I used to skip lunch in high-school because I convinced myself that I wasn’t hungry. I once threw up acid from my empty stomach, after not eating anything for 12+ hours.
Hi, my name is Liz, and I used to starve myself in public.
You hear skinny people, who think they are still fat, having an eating disorder more often than you’ll hear a fat person having one. If the standard for having an eating disorder is not eating/starving yourself, wouldn’t it apply to all types of bodies?
I am not saying I have an eating disorder whatsoever, but there were times in my life that I said “No, I’m not hungry” with a stomach growling.
I was never self-conscious about me eating in public. To this day, my sister and I talk about the many nostalgic school lunches we had in our public school years. Needless to say, I always ate lunch, and it was actually good. Once I started to get bullied in middle school, slowly but surely that stopped happening. I would eat just a couple of bites before ultimately throwing my tray away, and whenever I went over to a friend’s house, I would say that I wasn’t hungry, despite me really wanting to eat what their parents cooked for dinner.
As my self-hatred for my body began to grow, I started to binge eat in the privacy of my home, after hours of not eating in public.
Even before I knew I had anxiety, I had anxiety. I was afraid of eating in public because I didn’t want to be seen as “the fat girl who’s eating.” I mean, that’s your typical narrative: fat girl refuses to eat in public because she doesn’t want to look fat in public.
If I couldn’t eat actual meals in front of friends, it was even harder to eat in front of my partner for the first couple of years we knew each other. The first time he ever caught me eating was a Big Mac on a coach bus back from a performance we had, and although he didn’t make me feel bad about eating a Big Mac in public, I still was kicking myself for eating a Big Mac in public, in front of the guy I really liked.
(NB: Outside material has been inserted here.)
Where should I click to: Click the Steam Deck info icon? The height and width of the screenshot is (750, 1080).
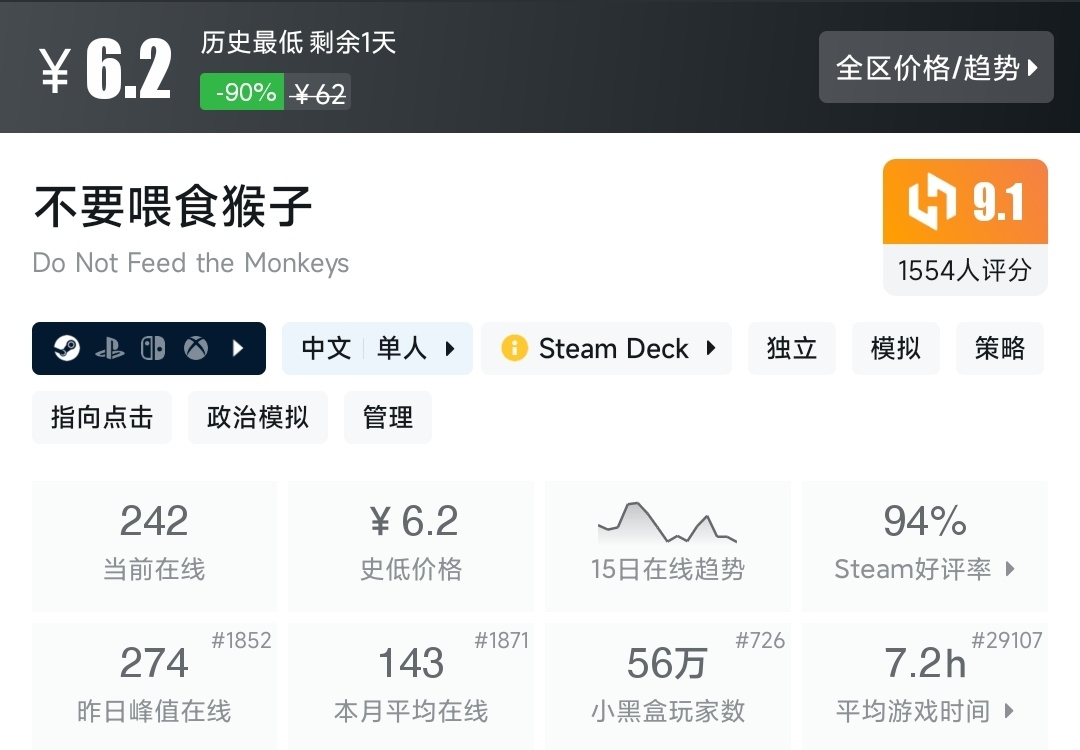pyautogui.click(x=514, y=349)
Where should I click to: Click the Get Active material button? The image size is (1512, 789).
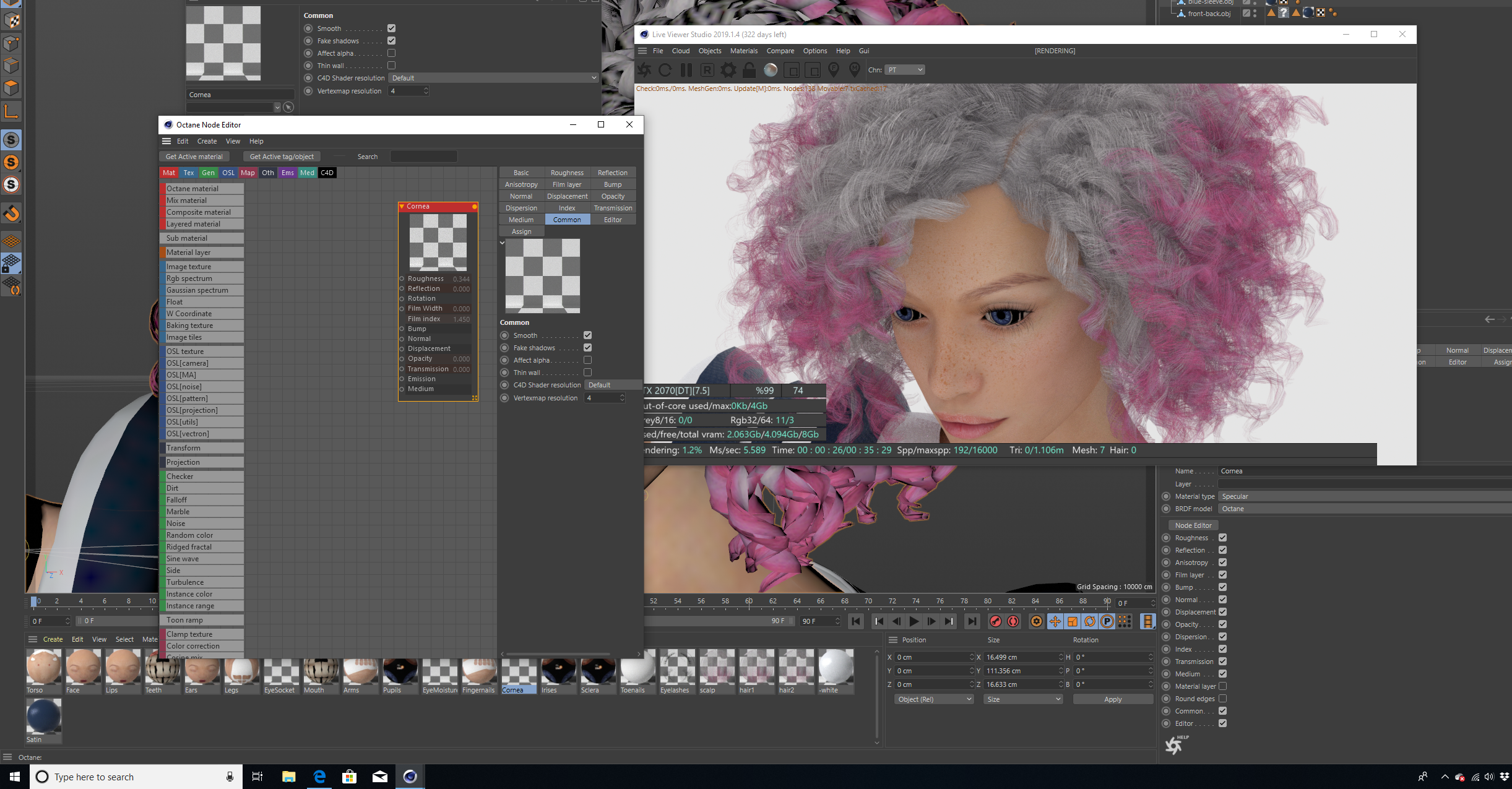(x=194, y=157)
Even after he graduated high-school and we still hung out outside of school, I never ate in front of him. He would offer me a snack, a drink, and meals whenever we would hang out, and by this point in my journey, my response became second nature, like a reflex:
No, I’m not hungry.
After the many teenage years of getting away with eating nothing for hours on end, I was now entering my 20’s, with a freshly removed gallbladder after being in extreme pain for the latter of my 19th year. I still didn’t eat in public for a while, but I realized that now doing so came with more than just a growling stomach. It came with actual illness.
One afternoon during my sophomore year of college, I was on the bus, going home after being out of the house and on campus since 5:30 in the morning. I didn’t eat anything that morning, during the day, even up to this exact moment. One minute I was just listening to my music on my iPod Touch, the next thing you know my stomach is in a literal knot. I couldn’t feel my stomach; it had gone completely numb. I started to sweat profusely, my headache intensified, and I got dizzy. I thought I was going to pass out on a bus just stops away from mine. I did what my mother told me to do: take a Motrin I had in my bag. For the most part, it helped keep my focus, but the stomach pains, boy they are singlehandedly the most painful thing I’ve experienced in my life thus far.
I knew I couldn’t get away from not eating in public anymore. I didn’t get over my fear of eating in public because I wanted to, I had to for the sake of my health. Like, I would choose to eat in public than practically fainting from the pain my body induced when I didn’t.
“Yes, I would love to have something to eat.”
The more I had to accept that my health depended on me eating (even snacking) during the day, I started to care more about my body’s needs instead of my anxieties of eating in public. I accepted that all bodies deserve to be fed and that human beings, big or small, need to fuckin’ eat in order to survive. Slowly but surely, I ate whole meals in front of my partner, I eat in front of my friends, and I will murder a snack package of cookies and a bag of chips in public.
My self-image of not appearing hungry was unrealistic and just plain stupid. Although the removal of my gallbladder has caused a lot of my weight gain, I’m grateful that the removal of it literally made me more accepting to the fact that it’s okay to eat in public! If it’s 9 o’clock in the morning and I’m not going to be able to eat my first meal of the day until lunchtime, then you best to believe I’m eating a bag of chips just to hold me over until then. Of course, there are other healthy alternatives, but it’s whatever I have at that moment, I’m eating.
Just because I’m fat, doesn’t mean I don’t deserve the human right to eat.